To do: Reproduce the listing from its start down through the line containing "coordinates (781, 145).", renaming every "screenshot" to "screen capture" and leaving everything else unchanged. Omit the pictures from your answer.

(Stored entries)
BEGIN

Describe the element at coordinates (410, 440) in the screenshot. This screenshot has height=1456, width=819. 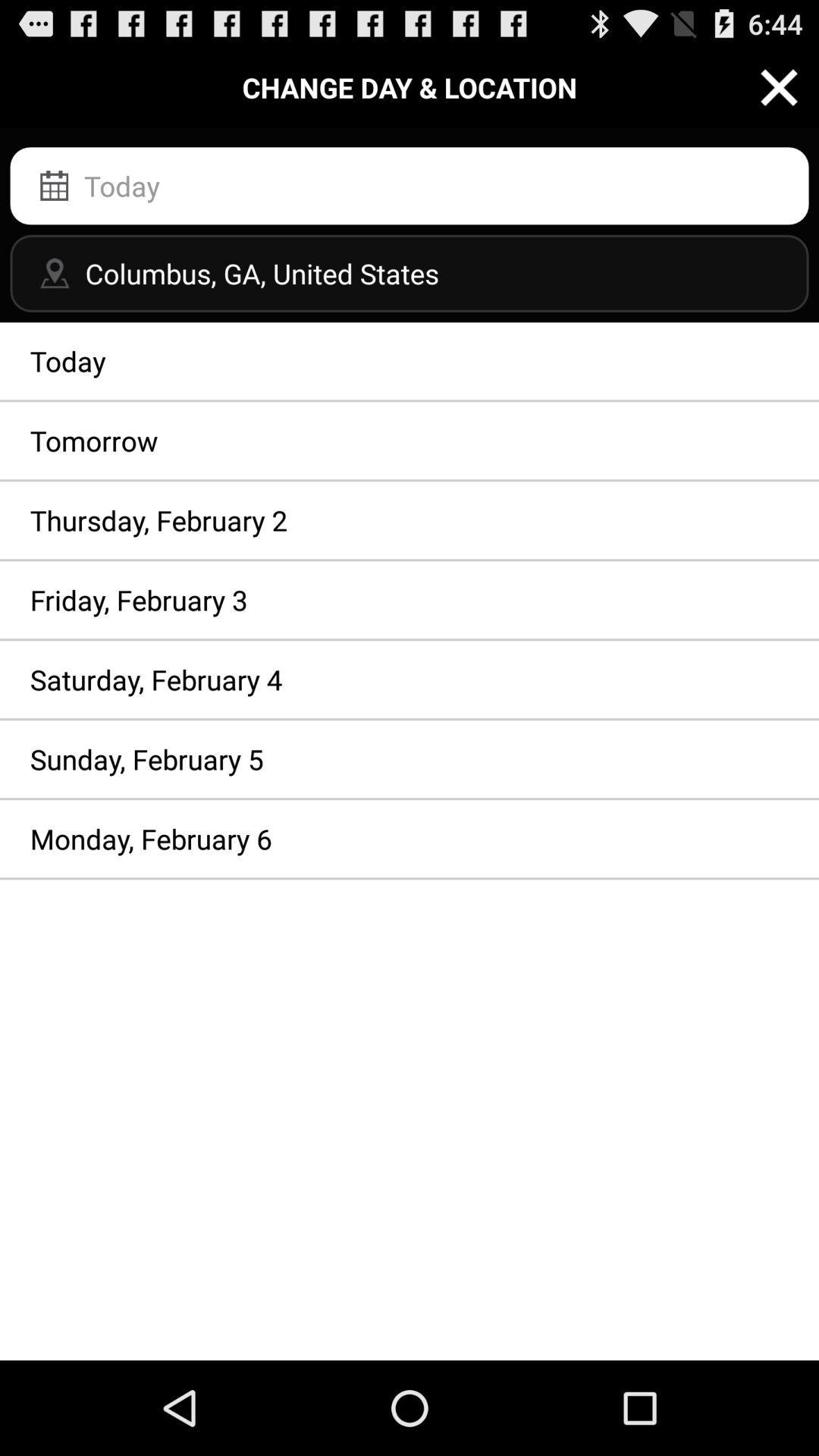
I see `the icon above the thursday, february 2` at that location.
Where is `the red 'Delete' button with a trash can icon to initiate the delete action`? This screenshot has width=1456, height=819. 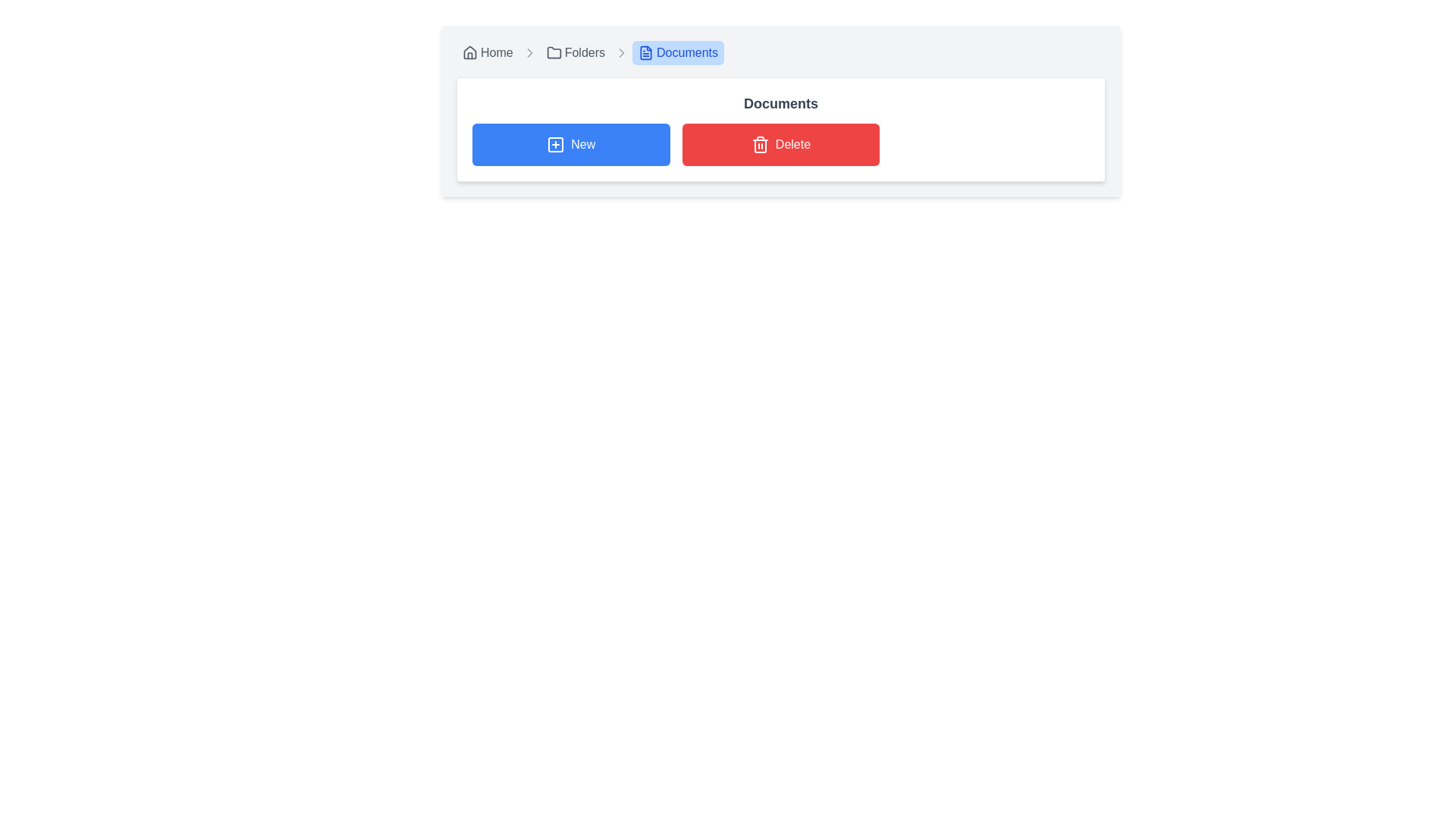
the red 'Delete' button with a trash can icon to initiate the delete action is located at coordinates (781, 145).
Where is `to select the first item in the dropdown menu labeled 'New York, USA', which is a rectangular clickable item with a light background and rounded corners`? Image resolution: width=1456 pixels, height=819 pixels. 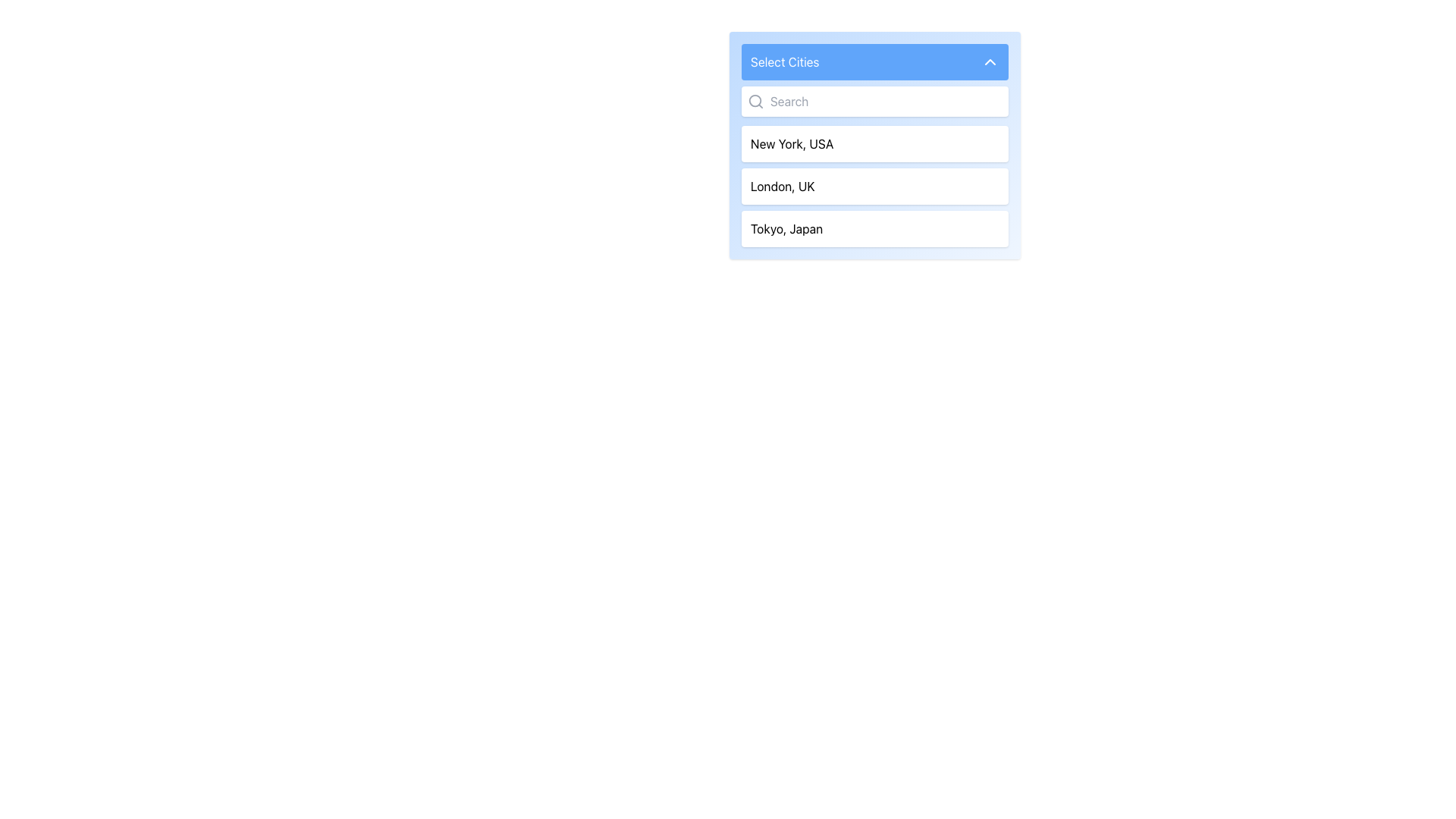
to select the first item in the dropdown menu labeled 'New York, USA', which is a rectangular clickable item with a light background and rounded corners is located at coordinates (874, 143).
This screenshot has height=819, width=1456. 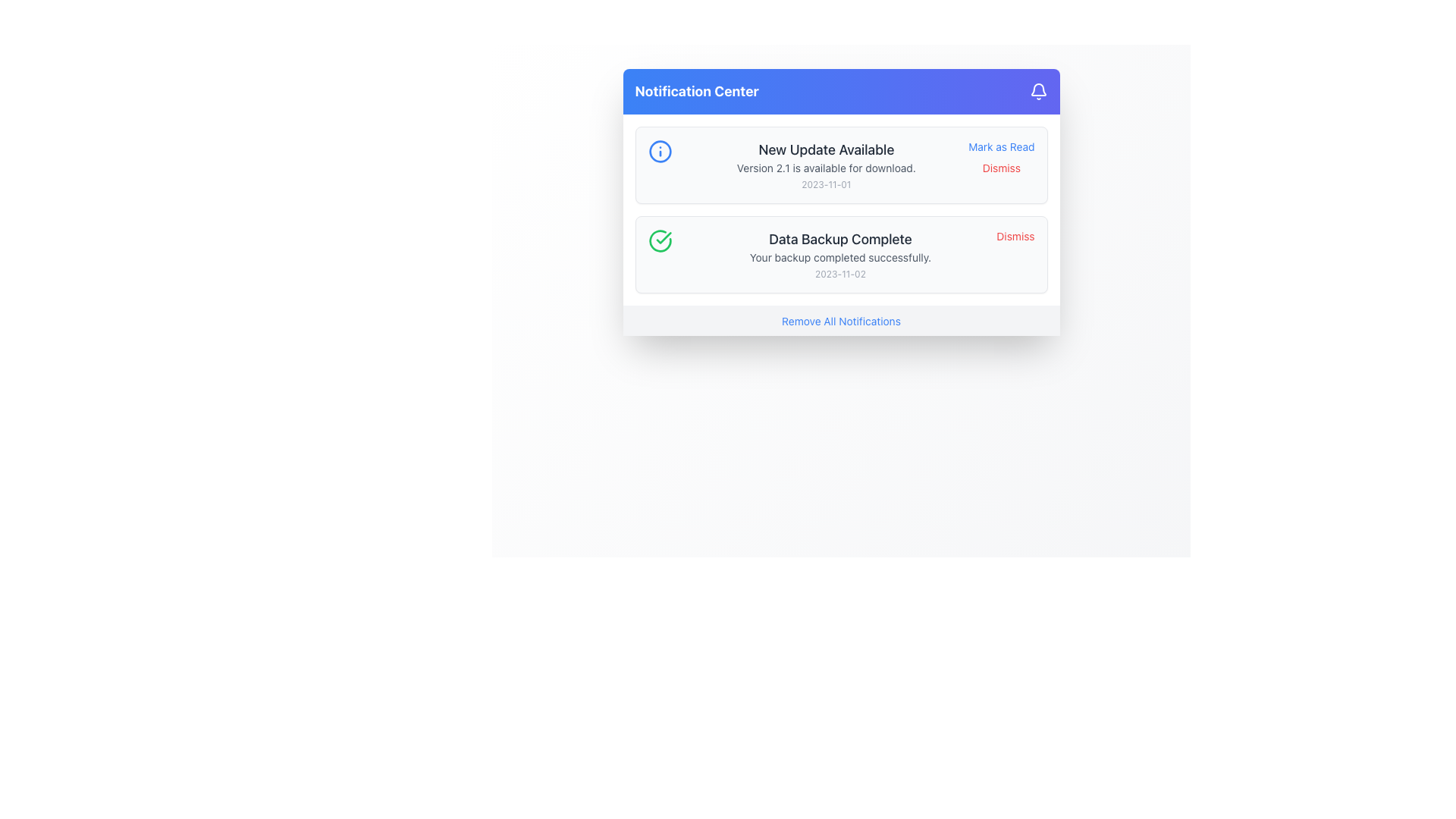 What do you see at coordinates (660, 152) in the screenshot?
I see `the informational icon located to the left of the 'New Update Available' text in the notification center's card layout` at bounding box center [660, 152].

END

Solution to the exercise:
Describe the element at coordinates (410, 440) in the screen capture. This screen capture has height=1456, width=819. 
I see `the icon above the thursday, february 2` at that location.
Where is `the red 'Delete' button with a trash can icon to initiate the delete action`? This screen capture has width=1456, height=819. 
the red 'Delete' button with a trash can icon to initiate the delete action is located at coordinates (781, 145).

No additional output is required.